Task prompt
Please convert the lines below into a JSON list of strings, one string per line, skipping any blank lines and omitting the pictures.

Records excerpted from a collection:

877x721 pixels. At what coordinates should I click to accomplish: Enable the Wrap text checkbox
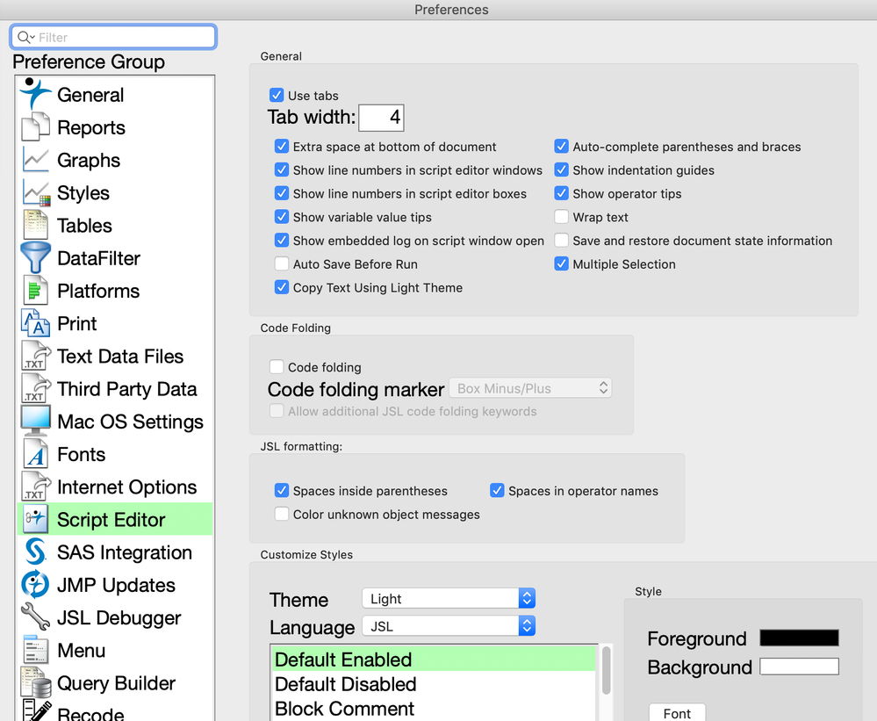pos(562,217)
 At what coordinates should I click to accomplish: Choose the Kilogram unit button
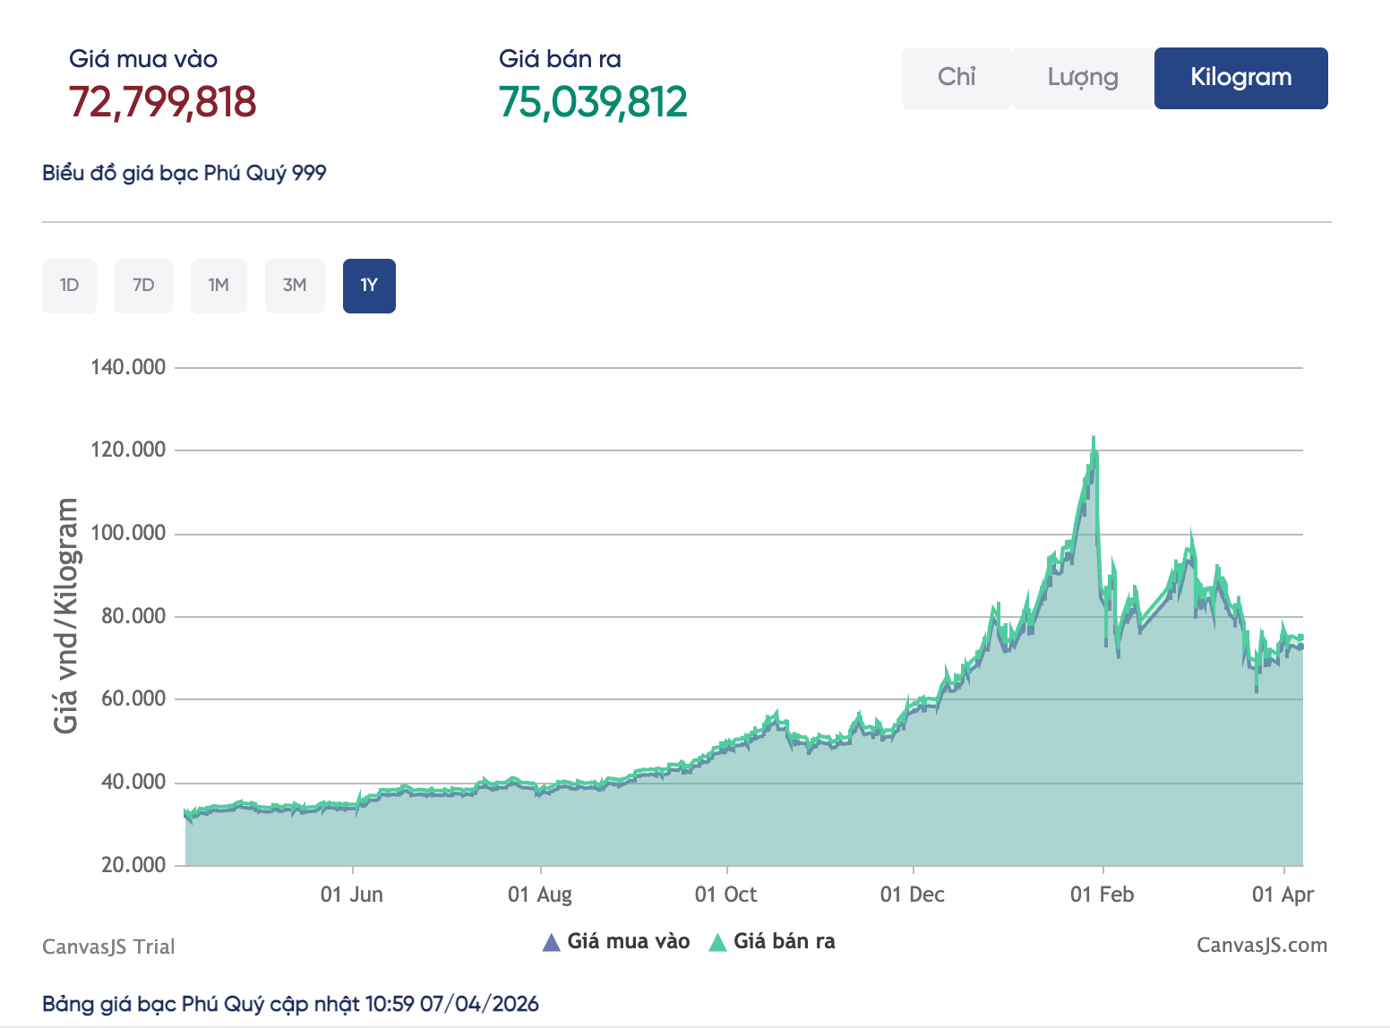coord(1240,78)
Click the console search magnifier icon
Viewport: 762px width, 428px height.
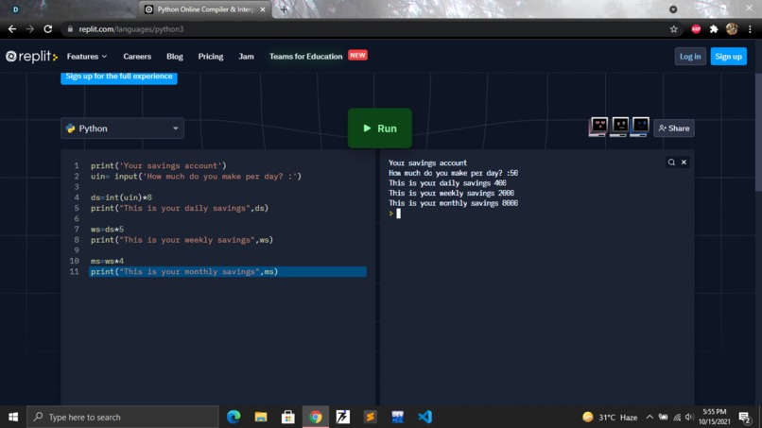(x=671, y=163)
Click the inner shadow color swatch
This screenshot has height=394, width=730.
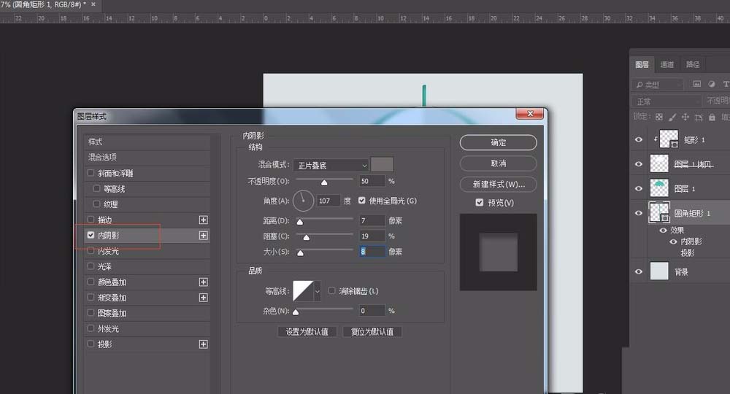click(x=382, y=165)
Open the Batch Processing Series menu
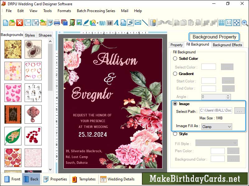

Result of the exercise
[
  "877x721 pixels. At what coordinates should I click to accomplish: Enable the Wrap text checkbox",
  "pos(562,217)",
  " At what coordinates should I click to accomplish: Choose the Kilogram unit button",
  "coord(1240,78)",
  "Click the console search magnifier icon",
  "Viewport: 762px width, 428px height.",
  "(x=671, y=163)",
  "Click the inner shadow color swatch",
  "This screenshot has height=394, width=730.",
  "click(x=382, y=165)",
  "Open the Batch Processing Series menu"
]